[Opening MATERIAL FOR THIS EXERCISE section]
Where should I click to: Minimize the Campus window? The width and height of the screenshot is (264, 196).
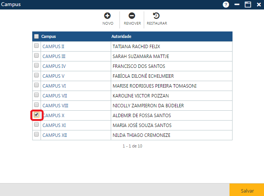[237, 5]
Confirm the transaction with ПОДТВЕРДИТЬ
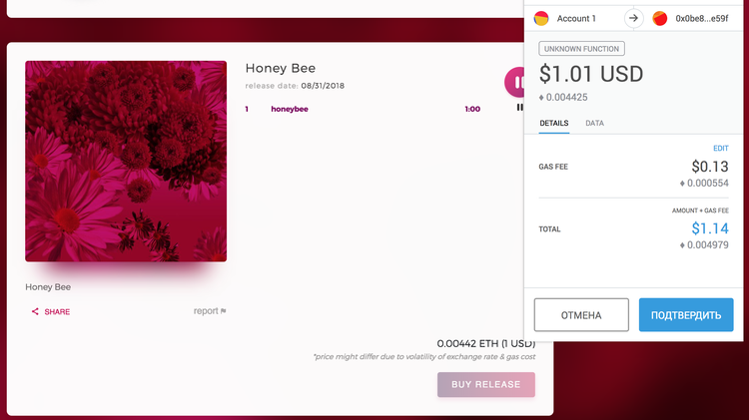Screen dimensions: 749x420 tap(685, 315)
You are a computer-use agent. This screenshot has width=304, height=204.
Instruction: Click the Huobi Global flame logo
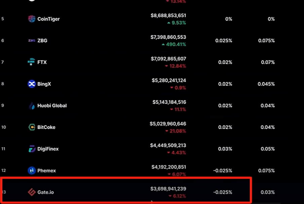coord(32,106)
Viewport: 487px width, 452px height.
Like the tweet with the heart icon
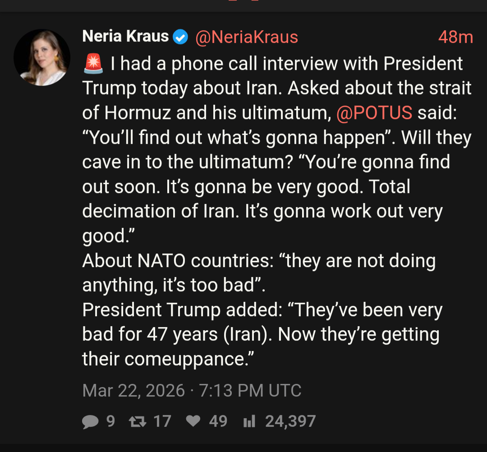click(193, 421)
[Closing MATERIAL FOR THIS EXERCISE section]
### WHAT YOU HAVE TO DO
Retype all entries exactly; omit pictures.

### OUTPUT OF THE TASK
Where should I click to: Minimize the Campus window? The width and height of the screenshot is (264, 196).
[237, 5]
Confirm the transaction with ПОДТВЕРДИТЬ
Screen dimensions: 749x420 tap(685, 315)
You are a computer-use agent. This screenshot has width=304, height=204.
Instruction: Click the Huobi Global flame logo
coord(32,106)
Viewport: 487px width, 452px height.
Like the tweet with the heart icon
click(193, 421)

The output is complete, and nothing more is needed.